Source document>
# # #
Or for instance, we can use something called a `range`

In [2]:
for i in range(3):
    print(i)

0
1
2


or other data types

In [3]:
d = {"hello": 1, "goodbye": 2}
for k,v in d.items():
    print(k, ' : ', v)

hello  :  1
goodbye  :  2


The key to using this sort of syntax is the concept of [iterator](https://wiki.python.org/moin/Iterator).  This is common in object-oriented programming (not just in Python), but you probably haven't seen iterators before if you've only used imperative languages.

An object is **iterable** if it implements the `__iter__` method, which is expected to return an iterator object.
An object is an **iterator** if it implements the `__next__` method, which either
1. returns the next element of the iterable object
2. raises the `StopIteration` exception if there are no more elements to iterate over

## A Basic Iterator

What if we want to replicate `range`?  

In [6]:
r = range(3)
type(r)

range

we can produce an iterator using the `iter` function

In [7]:
ri = iter(r)
# # #
Information shown>
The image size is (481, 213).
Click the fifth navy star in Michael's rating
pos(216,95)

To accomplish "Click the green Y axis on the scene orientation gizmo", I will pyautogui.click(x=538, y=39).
# # #
What is required> Reproduce the passage in the Python iterators text from "An object is an" up to and including "r = range(3)".

Solution to the problem>
An object is an **iterator** if it implements the `__next__` method, which either
1. returns the next element of the iterable object
2. raises the `StopIteration` exception if there are no more elements to iterate over

## A Basic Iterator

What if we want to replicate `range`?  

In [6]:
r = range(3)